Ainda de acordo com o sindicato, os três maiores núcleos de saúde -nos bairros Morumbi, Profilurb e Petrópolis- foram fechados. O Departamento Rodoviário Municipal também não funcionou.
A paralisação de ontem, segundo o presidente do Sindicato dos Servidores, Luiz Carlos Oliveira dos Santos, foi apenas um alerta. O funcionalismo promete cruzar os braços por tempo indeterminado caso a Prefeitura não abra um canal de negociação.
Em nota oficial, a Prefeitura justificou que paga ‘‘os melhores salários do Paranᒒ e faz comparações com outros municípios.
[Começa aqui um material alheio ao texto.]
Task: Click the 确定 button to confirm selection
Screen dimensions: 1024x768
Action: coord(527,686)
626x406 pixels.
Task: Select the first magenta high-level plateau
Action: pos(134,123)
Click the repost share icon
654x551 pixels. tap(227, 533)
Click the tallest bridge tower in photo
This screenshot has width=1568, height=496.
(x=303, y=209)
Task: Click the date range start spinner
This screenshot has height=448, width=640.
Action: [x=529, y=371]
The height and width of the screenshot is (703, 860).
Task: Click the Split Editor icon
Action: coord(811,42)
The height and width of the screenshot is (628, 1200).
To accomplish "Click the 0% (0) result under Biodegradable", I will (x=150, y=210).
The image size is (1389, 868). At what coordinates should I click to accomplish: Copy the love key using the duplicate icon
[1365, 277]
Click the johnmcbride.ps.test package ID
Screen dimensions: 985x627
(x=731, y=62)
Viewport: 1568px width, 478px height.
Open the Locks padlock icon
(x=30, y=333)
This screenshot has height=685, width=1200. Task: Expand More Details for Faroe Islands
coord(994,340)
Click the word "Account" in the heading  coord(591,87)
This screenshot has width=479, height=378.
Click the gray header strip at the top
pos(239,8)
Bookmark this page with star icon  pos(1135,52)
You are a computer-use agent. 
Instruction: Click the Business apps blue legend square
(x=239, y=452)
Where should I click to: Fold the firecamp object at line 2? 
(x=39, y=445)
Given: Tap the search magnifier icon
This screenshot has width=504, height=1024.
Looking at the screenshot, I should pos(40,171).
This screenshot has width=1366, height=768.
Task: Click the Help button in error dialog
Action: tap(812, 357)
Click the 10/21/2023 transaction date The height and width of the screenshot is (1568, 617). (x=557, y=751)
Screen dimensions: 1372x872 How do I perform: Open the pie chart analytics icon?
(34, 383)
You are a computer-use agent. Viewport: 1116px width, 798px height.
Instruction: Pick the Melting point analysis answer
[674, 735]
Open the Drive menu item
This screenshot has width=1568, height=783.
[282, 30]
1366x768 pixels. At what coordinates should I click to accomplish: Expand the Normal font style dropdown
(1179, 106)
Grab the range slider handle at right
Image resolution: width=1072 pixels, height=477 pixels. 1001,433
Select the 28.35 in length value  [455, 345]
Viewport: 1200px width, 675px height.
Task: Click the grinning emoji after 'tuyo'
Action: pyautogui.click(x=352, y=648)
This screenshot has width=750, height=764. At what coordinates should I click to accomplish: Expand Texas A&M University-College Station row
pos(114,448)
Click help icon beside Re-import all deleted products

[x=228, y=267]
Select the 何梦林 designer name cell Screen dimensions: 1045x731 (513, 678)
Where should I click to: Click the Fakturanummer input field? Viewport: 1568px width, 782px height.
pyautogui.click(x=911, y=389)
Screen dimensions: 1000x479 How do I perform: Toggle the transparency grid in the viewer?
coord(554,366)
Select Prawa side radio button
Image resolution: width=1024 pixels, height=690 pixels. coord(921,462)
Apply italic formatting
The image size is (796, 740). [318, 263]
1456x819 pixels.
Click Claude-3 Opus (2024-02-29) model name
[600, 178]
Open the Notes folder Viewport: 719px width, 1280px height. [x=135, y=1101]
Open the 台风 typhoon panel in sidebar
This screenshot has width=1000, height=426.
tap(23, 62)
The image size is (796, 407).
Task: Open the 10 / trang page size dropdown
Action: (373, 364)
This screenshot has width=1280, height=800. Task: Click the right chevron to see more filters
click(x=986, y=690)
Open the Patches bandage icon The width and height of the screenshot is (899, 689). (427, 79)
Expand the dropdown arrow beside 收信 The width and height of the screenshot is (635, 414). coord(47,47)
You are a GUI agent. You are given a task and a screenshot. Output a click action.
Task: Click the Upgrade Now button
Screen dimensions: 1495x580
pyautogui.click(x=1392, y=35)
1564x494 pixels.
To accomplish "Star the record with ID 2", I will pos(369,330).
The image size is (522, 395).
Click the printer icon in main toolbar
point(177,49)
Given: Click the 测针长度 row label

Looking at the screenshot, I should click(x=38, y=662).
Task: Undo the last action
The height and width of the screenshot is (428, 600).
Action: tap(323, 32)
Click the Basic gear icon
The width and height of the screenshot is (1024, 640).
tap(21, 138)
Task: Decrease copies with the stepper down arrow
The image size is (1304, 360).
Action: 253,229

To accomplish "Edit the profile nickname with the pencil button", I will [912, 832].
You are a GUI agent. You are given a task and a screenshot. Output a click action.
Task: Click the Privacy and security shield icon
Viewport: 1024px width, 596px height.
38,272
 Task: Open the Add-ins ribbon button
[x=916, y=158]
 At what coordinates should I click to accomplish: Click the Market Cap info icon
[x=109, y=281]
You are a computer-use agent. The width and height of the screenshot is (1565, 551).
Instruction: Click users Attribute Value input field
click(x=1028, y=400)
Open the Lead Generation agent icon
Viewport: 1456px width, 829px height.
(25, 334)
Um levantamento feito pela Secretaria da Administração aponta que os salários pagos para as 13 principais categorias de servidores de Foz do Iguaçu são aproximadamente o dobro do que recebem os mesmos profissionais em outras cidades. ‘‘A diferença maior é na comparação com Cascavel, cidade do mesmo porte e na região, onde alguns cargos registra diferença de até 96%’’, diz a nota.